O resgate dos ritos se faz preciso na vivência e no valor que se dá as mudanças e etapas de vida, isso auxiliaria para que as dificuldades sejam vistas e experienciadas mais positivamente pelos jovens, de forma mais rica em vez de serem vistas como assustadoras e perigosas. Passar pelas provas da vida é uma tarefa para o nosso herói interno, e cada um de nós tem a sua jornada do herói. O mito do herói é um tema que se repete em várias histórias que encontramos em diferentes culturas desde os tempos mais remotos, tempos imemoriais. Ele representa a transição psíquica que fazemos entre uma fase de nossas vidas e a fase seguinte.
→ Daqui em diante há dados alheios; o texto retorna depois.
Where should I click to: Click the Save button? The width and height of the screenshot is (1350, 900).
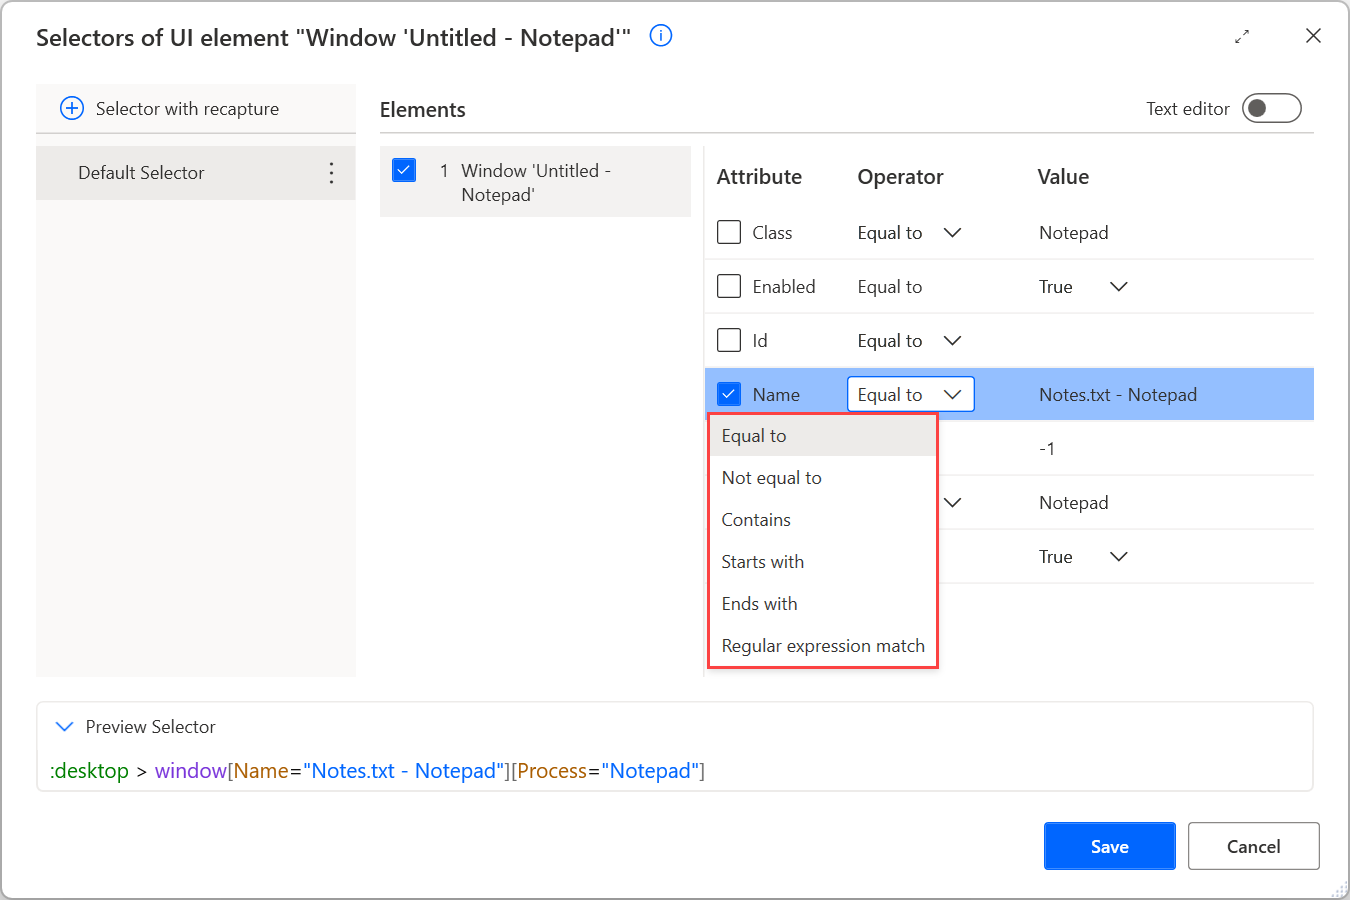(x=1109, y=846)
Os rituais de iniciação tinham valor educativo: em primeiro lugar, tinham um valor moral: aprende-se a suportar a dor, a passar por momentos difíceis; possuem um valor social e político: o menino aprende a obediência aos mais velhos, aprende a suprir as necessidades de suas famílias e a servir aos idosos; possuem um valor religioso, evidenciado por ser o totem o centro do culto nas cerimônias; o totem é considerado o aspecto mítico da tribo; carrega em si um valor prático: os jovens aprendem a caçar animais, preparar o fogo e preparar alimentos.

Os momentos de transição continuam a acontecer na vida de cada ser humano, percebe-se que no mundo moderno, em oposição ao que foi aqui referido das tradições ritualísticas tribais, não se tem dado o devido valor e atenção a essas fases do desenvolvimento humano, principalmente os adolescentes, os jovens em geral, não estão conseguindo simbolizar essas etapas, ou seja, estão perdidos, sem compreenderem o sentido de cada acontecimento, quantas vezes iludidos com possibilidades de consumo e/ou de mera pertença a grupos de idade.